▸ THE TASK: Return every line below that contains the word "Image".
>> START DATA EXCERPTS
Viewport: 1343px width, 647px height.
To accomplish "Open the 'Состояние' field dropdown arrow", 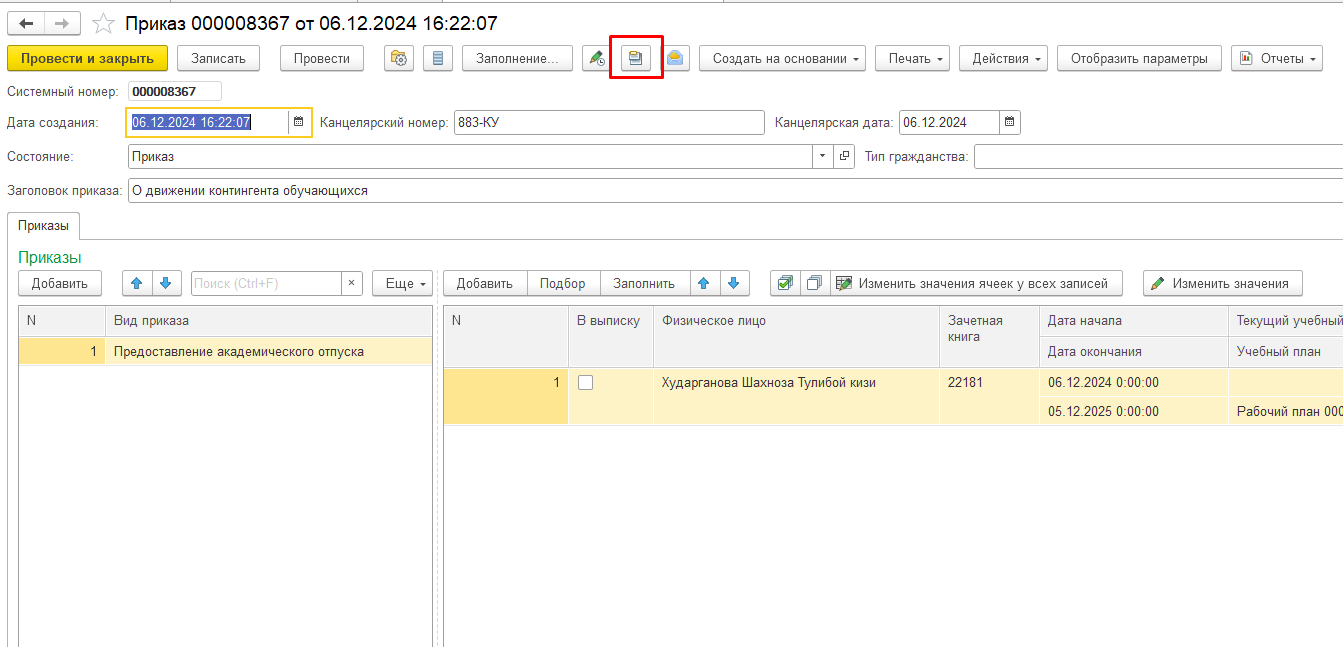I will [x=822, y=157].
>> END DATA EXCERPTS
>> START DATA EXCERPTS
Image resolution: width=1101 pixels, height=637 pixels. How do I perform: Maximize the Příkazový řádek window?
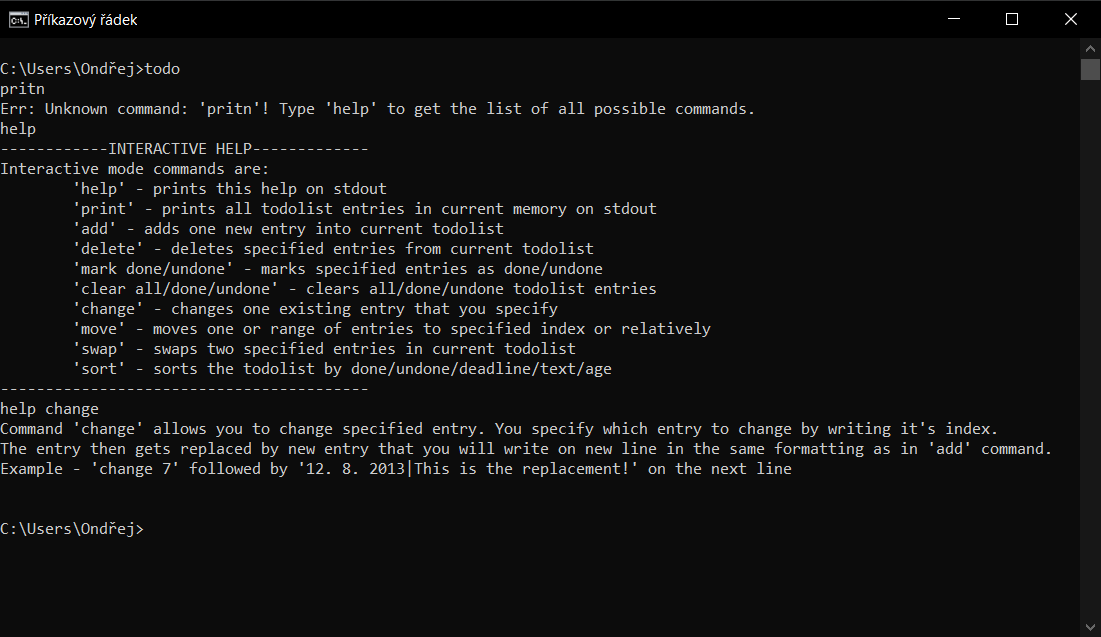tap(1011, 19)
>> END DATA EXCERPTS
>> START DATA EXCERPTS
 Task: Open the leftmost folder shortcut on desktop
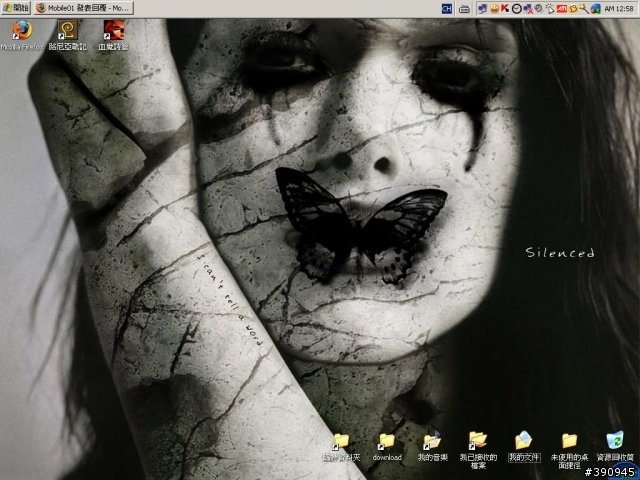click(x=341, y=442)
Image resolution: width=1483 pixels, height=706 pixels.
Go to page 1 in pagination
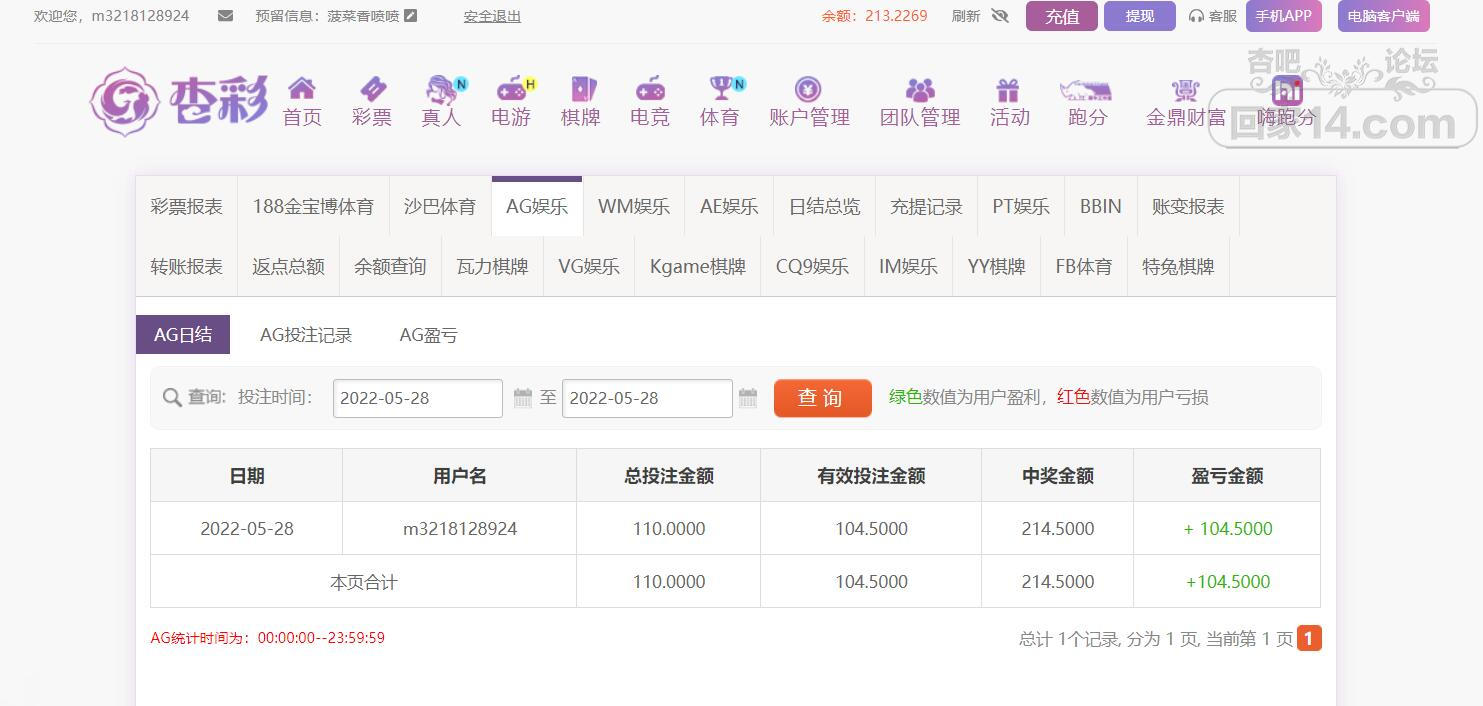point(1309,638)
>> END DATA EXCERPTS
▸ WRITTEN RESPONSE:
Image resolution: width=1101 pixels, height=637 pixels. How do I perform: Maximize the Příkazový řádek window?
Image resolution: width=1483 pixels, height=706 pixels.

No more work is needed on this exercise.